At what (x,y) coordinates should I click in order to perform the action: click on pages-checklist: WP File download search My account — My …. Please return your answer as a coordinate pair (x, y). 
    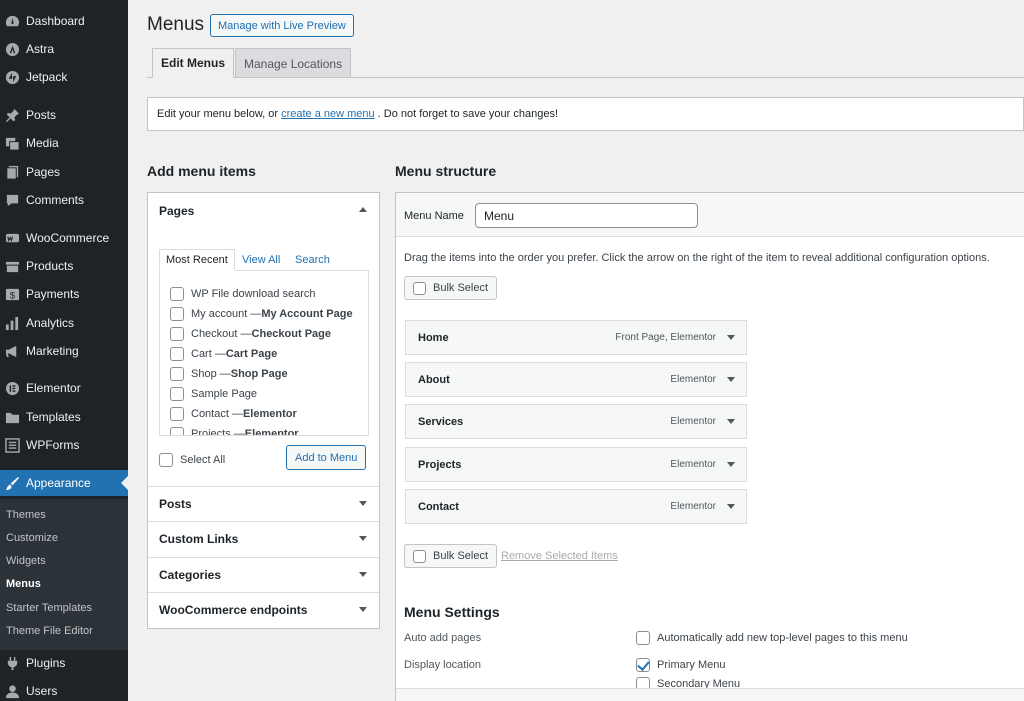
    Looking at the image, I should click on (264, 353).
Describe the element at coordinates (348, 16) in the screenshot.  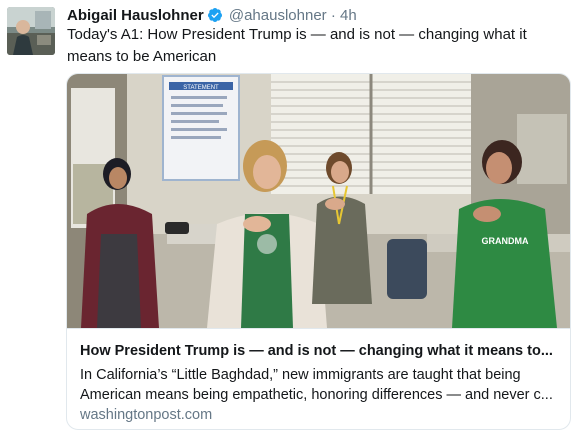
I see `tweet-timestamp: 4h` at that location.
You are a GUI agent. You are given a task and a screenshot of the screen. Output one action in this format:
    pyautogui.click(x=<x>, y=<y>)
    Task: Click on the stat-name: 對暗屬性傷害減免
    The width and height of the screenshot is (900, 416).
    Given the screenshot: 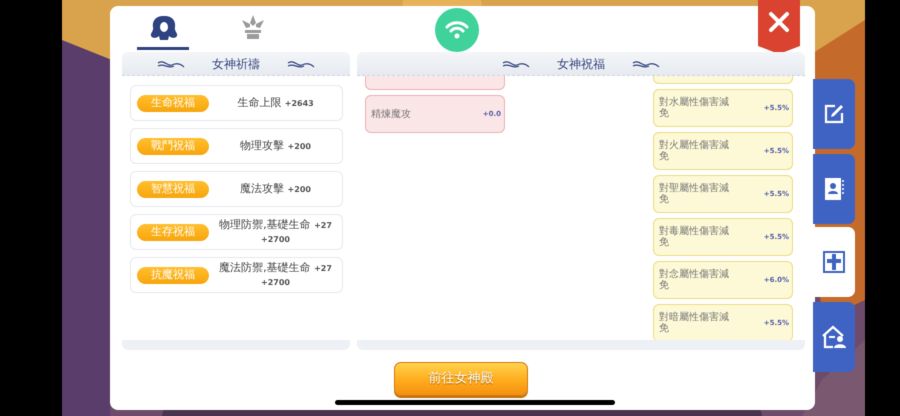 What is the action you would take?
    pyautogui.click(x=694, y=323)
------------------------------------
▸ **Goal of the exercise**
Starting at the first line of the items and ending at the line that contains "at that location.", render those lines as a JSON list of strings with one string per line. Omit blank lines and leave the pictures out.

▸ **Task response**
[
  "At what (x,y) coordinates should I click in order to perform the action: click on pages-checklist: WP File download search My account — My …. Please return your answer as a coordinate pair (x, y). ",
  "    Looking at the image, I should click on (264, 353).",
  "Describe the element at coordinates (348, 16) in the screenshot.  ",
  "I see `tweet-timestamp: 4h` at that location."
]